>>>>

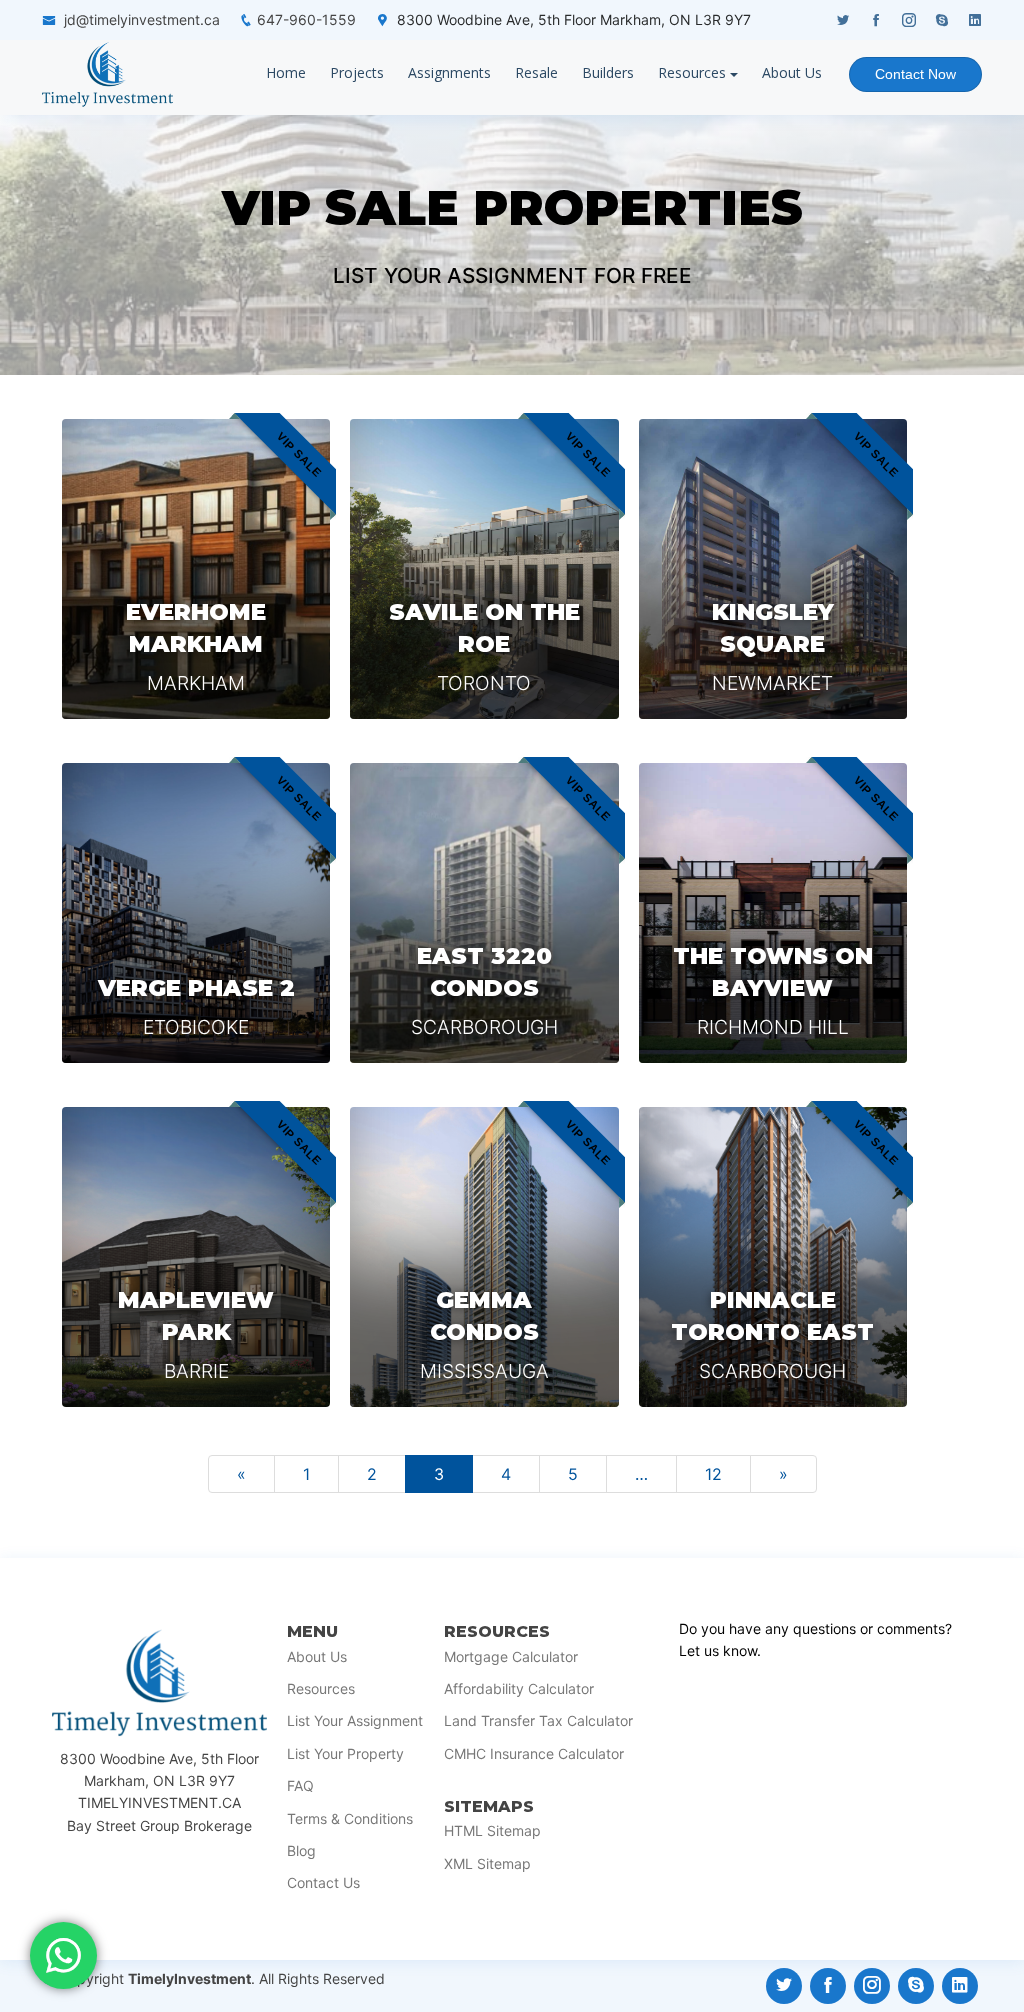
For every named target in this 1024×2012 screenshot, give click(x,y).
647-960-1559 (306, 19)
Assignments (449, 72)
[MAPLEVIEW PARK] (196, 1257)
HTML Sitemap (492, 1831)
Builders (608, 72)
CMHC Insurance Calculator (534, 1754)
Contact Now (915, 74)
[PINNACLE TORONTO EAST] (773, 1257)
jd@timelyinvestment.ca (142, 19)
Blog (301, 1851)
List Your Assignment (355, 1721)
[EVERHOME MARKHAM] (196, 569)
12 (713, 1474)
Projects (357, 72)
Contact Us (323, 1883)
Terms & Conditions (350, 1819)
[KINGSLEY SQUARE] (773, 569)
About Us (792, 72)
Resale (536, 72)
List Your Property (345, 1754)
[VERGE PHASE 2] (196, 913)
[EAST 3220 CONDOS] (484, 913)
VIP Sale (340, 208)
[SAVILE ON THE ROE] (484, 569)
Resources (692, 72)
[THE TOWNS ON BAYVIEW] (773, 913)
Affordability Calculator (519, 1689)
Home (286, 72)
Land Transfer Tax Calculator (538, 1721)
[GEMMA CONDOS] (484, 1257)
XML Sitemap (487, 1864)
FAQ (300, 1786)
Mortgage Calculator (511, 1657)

<<<<

Transcribe the records above from the line holding "Builders (608, 72)" down to the line holding "About Us (792, 72)", inclusive, without adding anything.

Builders (608, 72)
CMHC Insurance Calculator (534, 1754)
Contact Now (915, 74)
[PINNACLE TORONTO EAST] (773, 1257)
jd@timelyinvestment.ca (142, 19)
Blog (301, 1851)
List Your Assignment (355, 1721)
[EVERHOME MARKHAM] (196, 569)
12 (713, 1474)
Projects (357, 72)
Contact Us (323, 1883)
Terms & Conditions (350, 1819)
[KINGSLEY SQUARE] (773, 569)
About Us (792, 72)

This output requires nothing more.